[TASK REQUIREMENTS]:
Print every line of the records below exactly as it reads.

[RECORDS PROVIDED]:

•••

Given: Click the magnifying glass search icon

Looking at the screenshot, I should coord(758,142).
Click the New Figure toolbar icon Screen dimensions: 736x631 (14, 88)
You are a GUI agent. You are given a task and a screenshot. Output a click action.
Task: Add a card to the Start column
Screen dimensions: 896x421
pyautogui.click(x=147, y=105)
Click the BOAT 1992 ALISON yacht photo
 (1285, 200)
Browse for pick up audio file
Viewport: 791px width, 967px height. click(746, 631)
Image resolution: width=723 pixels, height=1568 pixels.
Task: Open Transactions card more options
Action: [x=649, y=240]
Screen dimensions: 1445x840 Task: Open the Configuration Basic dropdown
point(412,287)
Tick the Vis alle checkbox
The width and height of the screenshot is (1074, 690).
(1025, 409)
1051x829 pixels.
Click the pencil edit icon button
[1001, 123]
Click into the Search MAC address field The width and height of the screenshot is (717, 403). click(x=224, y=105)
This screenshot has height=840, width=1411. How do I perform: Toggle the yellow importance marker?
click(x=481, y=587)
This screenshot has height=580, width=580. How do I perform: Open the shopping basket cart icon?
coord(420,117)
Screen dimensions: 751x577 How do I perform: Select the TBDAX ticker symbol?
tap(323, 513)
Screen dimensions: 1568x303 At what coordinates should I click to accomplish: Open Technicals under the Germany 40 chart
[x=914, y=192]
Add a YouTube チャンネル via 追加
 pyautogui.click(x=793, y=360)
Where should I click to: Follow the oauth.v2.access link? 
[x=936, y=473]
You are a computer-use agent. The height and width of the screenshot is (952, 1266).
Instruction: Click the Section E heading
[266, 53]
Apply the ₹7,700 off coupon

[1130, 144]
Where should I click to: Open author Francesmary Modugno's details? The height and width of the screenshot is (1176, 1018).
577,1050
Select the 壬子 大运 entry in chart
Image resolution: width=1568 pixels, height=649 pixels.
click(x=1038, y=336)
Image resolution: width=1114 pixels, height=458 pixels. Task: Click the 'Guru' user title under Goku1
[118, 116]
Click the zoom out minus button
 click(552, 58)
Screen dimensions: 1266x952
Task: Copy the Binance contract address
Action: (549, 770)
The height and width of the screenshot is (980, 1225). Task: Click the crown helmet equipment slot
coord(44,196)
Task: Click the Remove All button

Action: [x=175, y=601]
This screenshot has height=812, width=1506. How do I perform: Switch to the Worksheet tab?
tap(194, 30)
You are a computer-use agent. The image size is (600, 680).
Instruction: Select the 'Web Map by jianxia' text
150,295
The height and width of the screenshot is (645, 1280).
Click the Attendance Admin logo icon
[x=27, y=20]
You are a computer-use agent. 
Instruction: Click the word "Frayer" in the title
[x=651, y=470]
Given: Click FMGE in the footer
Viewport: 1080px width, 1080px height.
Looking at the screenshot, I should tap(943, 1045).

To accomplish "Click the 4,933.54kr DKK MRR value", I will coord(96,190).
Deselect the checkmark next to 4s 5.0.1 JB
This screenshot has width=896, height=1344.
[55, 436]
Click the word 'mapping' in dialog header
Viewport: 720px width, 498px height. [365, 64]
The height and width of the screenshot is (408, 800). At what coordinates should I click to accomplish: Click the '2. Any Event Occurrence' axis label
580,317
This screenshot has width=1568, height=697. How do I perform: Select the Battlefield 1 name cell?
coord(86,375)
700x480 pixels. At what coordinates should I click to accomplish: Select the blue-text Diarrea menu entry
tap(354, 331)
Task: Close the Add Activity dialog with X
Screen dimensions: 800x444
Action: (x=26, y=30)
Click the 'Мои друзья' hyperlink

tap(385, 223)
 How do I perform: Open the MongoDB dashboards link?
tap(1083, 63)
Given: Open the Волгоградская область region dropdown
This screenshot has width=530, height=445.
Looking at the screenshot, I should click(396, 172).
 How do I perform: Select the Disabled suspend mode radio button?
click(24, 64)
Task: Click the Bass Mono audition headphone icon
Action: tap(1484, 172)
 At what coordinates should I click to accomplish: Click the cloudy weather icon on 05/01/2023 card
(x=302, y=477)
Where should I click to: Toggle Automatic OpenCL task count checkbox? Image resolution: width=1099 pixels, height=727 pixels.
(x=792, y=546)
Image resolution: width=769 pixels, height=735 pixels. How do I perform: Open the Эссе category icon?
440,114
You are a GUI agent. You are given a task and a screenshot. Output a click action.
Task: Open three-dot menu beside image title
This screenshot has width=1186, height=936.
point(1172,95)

•••

[TASK SOLUTION]:
Given: Click the magnifying glass search icon

Looking at the screenshot, I should coord(758,142).
Click the New Figure toolbar icon Screen dimensions: 736x631 (14, 88)
You are a GUI agent. You are given a task and a screenshot. Output a click action.
Task: Add a card to the Start column
Screen dimensions: 896x421
pyautogui.click(x=147, y=105)
Click the BOAT 1992 ALISON yacht photo
 (1285, 200)
Browse for pick up audio file
Viewport: 791px width, 967px height. click(746, 631)
Image resolution: width=723 pixels, height=1568 pixels.
Task: Open Transactions card more options
Action: [x=649, y=240]
Screen dimensions: 1445x840 Task: Open the Configuration Basic dropdown
point(412,287)
Tick the Vis alle checkbox
The width and height of the screenshot is (1074, 690).
(1025, 409)
1051x829 pixels.
Click the pencil edit icon button
[1001, 123]
Click into the Search MAC address field The width and height of the screenshot is (717, 403). click(x=224, y=105)
This screenshot has height=840, width=1411. How do I perform: Toggle the yellow importance marker?
click(x=481, y=587)
This screenshot has height=580, width=580. How do I perform: Open the shopping basket cart icon?
coord(420,117)
Screen dimensions: 751x577 How do I perform: Select the TBDAX ticker symbol?
tap(323, 513)
Screen dimensions: 1568x303 At what coordinates should I click to accomplish: Open Technicals under the Germany 40 chart
[x=914, y=192]
Add a YouTube チャンネル via 追加
 pyautogui.click(x=793, y=360)
Where should I click to: Follow the oauth.v2.access link? 
[x=936, y=473]
You are a computer-use agent. The height and width of the screenshot is (952, 1266).
Instruction: Click the Section E heading
[266, 53]
Apply the ₹7,700 off coupon

[1130, 144]
Where should I click to: Open author Francesmary Modugno's details? The height and width of the screenshot is (1176, 1018).
577,1050
Select the 壬子 大运 entry in chart
Image resolution: width=1568 pixels, height=649 pixels.
click(x=1038, y=336)
Image resolution: width=1114 pixels, height=458 pixels. Task: Click the 'Guru' user title under Goku1
[118, 116]
Click the zoom out minus button
 click(552, 58)
Screen dimensions: 1266x952
Task: Copy the Binance contract address
Action: (549, 770)
The height and width of the screenshot is (980, 1225). Task: Click the crown helmet equipment slot
coord(44,196)
Task: Click the Remove All button

Action: [x=175, y=601]
This screenshot has height=812, width=1506. How do I perform: Switch to the Worksheet tab?
tap(194, 30)
You are a computer-use agent. The image size is (600, 680).
Instruction: Select the 'Web Map by jianxia' text
150,295
The height and width of the screenshot is (645, 1280).
Click the Attendance Admin logo icon
[x=27, y=20]
You are a computer-use agent. 
Instruction: Click the word "Frayer" in the title
[x=651, y=470]
Given: Click FMGE in the footer
Viewport: 1080px width, 1080px height.
Looking at the screenshot, I should tap(943, 1045).

To accomplish "Click the 4,933.54kr DKK MRR value", I will coord(96,190).
Deselect the checkmark next to 4s 5.0.1 JB
This screenshot has width=896, height=1344.
[55, 436]
Click the word 'mapping' in dialog header
Viewport: 720px width, 498px height. [365, 64]
The height and width of the screenshot is (408, 800). At what coordinates should I click to accomplish: Click the '2. Any Event Occurrence' axis label
580,317
This screenshot has width=1568, height=697. How do I perform: Select the Battlefield 1 name cell?
coord(86,375)
700x480 pixels. At what coordinates should I click to accomplish: Select the blue-text Diarrea menu entry
tap(354, 331)
Task: Close the Add Activity dialog with X
Screen dimensions: 800x444
Action: (x=26, y=30)
Click the 'Мои друзья' hyperlink

tap(385, 223)
 How do I perform: Open the MongoDB dashboards link?
tap(1083, 63)
Given: Open the Волгоградская область region dropdown
This screenshot has width=530, height=445.
Looking at the screenshot, I should click(396, 172).
 How do I perform: Select the Disabled suspend mode radio button?
click(24, 64)
Task: Click the Bass Mono audition headphone icon
Action: tap(1484, 172)
 At what coordinates should I click to accomplish: Click the cloudy weather icon on 05/01/2023 card
(x=302, y=477)
Where should I click to: Toggle Automatic OpenCL task count checkbox? Image resolution: width=1099 pixels, height=727 pixels.
(x=792, y=546)
Image resolution: width=769 pixels, height=735 pixels. How do I perform: Open the Эссе category icon?
440,114
You are a GUI agent. You are given a task and a screenshot. Output a click action.
Task: Open three-dot menu beside image title
This screenshot has width=1186, height=936.
point(1172,95)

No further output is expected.